-- What the task asks --
Reproduce word for word the part of the sewing pattern guide below between "1. Lets stitch" and "side of fabric)", inclusive.

-- Text passage --
The Laissez Faire Sewing Pattern Guide

Hello, and welcome to The Laissez Faire Sewing guide.

 

Things To Know

Please also take note of the seam allowances on this pattern is 1/2” unless otherwise stated.

Fabrics to use: Jersey, lightweight stretch, spandex, chiffon, charmeuse, any flown fabrics.

Difficulty: beginner to intermediate

The pattern will have all the notions and cutting layouts you will need.

Glossary

Right Side Facing = RSF

Right Side Out = RSO

Pants

Pants: The Front

1. Lets stitch the crotch front of the pants. Begin by placing your fabrics RSF.

2. Pin, stitch the front crotch, finish out the seam.

Pants: The Waist Band & Waist Ties

3. Cut front waist band on the fold and cut a fusible to use on the front. Then fuse the interfacing to the front of the waistband. (wrong side of fabric)

4. Create a gather stitch at the top of the front pants (if you are using a heavier fabric you can use two gather stitches to give it more strength). You'll want to evenly gather the top of the pants to the length of the waistband.

5. Place the seam of the front crotch (the one sewn for Step 1) in the center of the waistband then pin across and stitch

6. Fold the waistband in half, pin, stitch (⅜"), finish out the seam (with overlock or zigzag stitch).

7. Optional - Pant Belt Tie Construction: This will wrap around the waist and tie in the front. Cut two (trim to size). Fold RSF, pin, stitch one end closed and stitch along the edge leaving one side open. Finish seams. Trim away seam allowance. Turn right side out making sure to push the corners out. Repeat to other belt tie.

-- Information supplied --

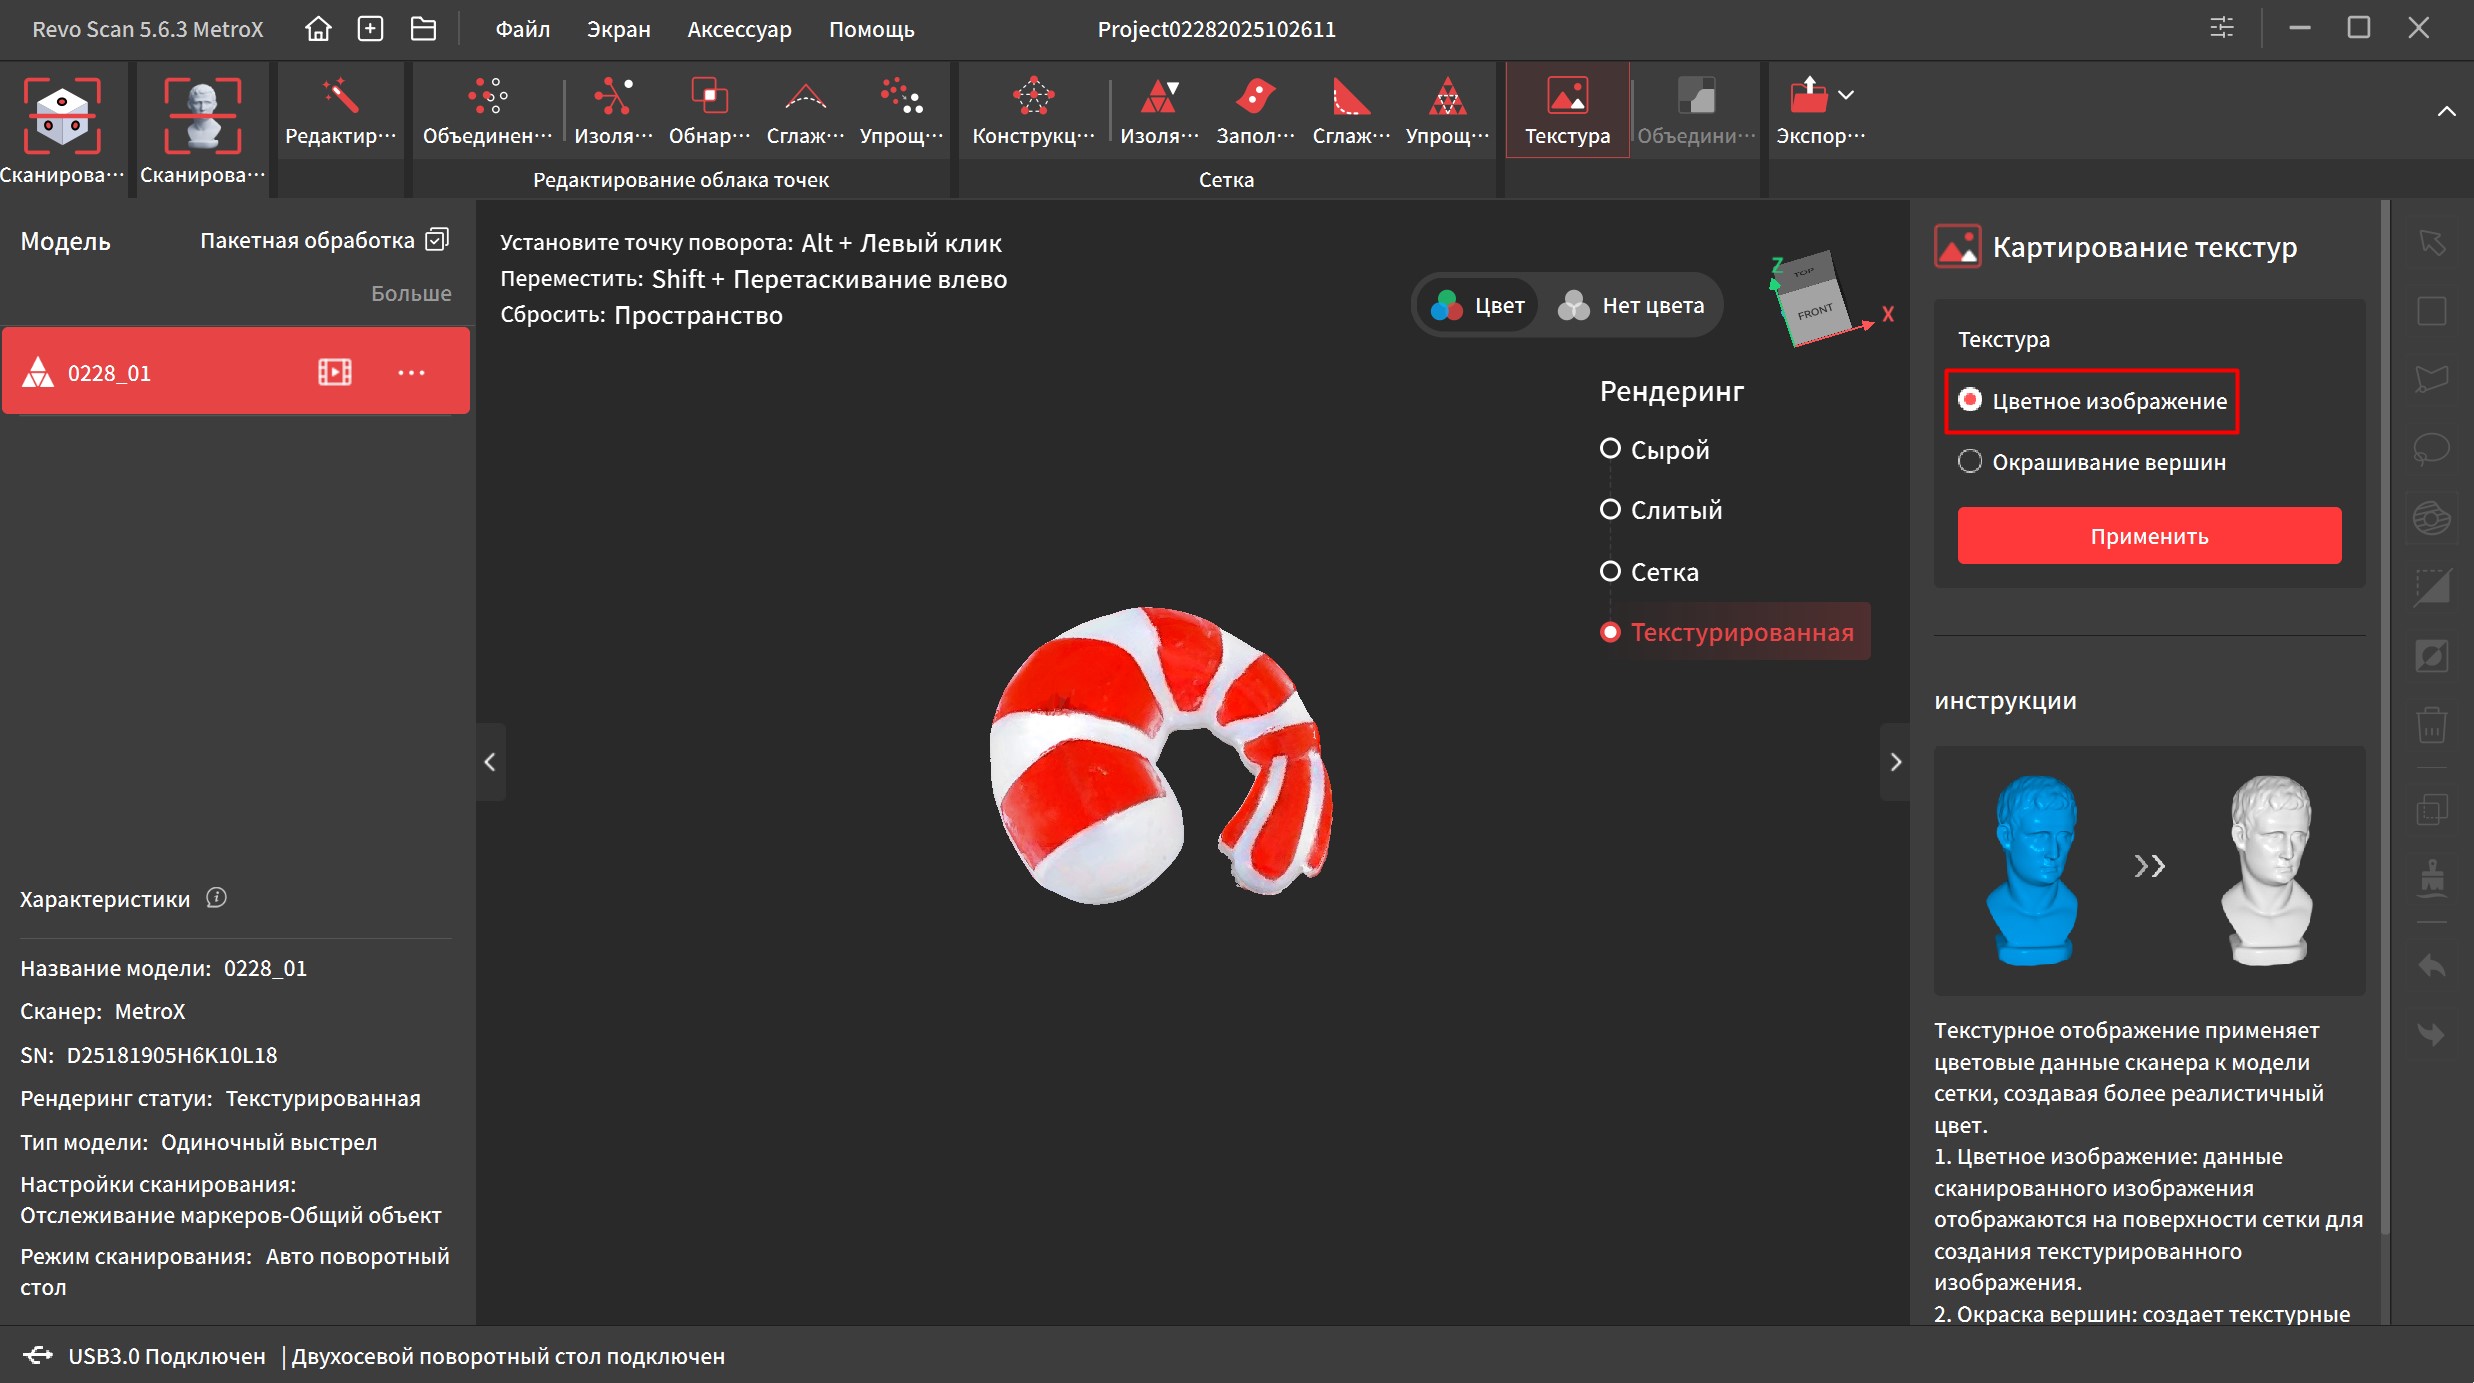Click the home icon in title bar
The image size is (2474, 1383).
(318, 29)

-- Answer below --
1. Lets stitch the crotch front of the pants. Begin by placing your fabrics RSF.

2. Pin, stitch the front crotch, finish out the seam.

Pants: The Waist Band & Waist Ties

3. Cut front waist band on the fold and cut a fusible to use on the front. Then fuse the interfacing to the front of the waistband. (wrong side of fabric)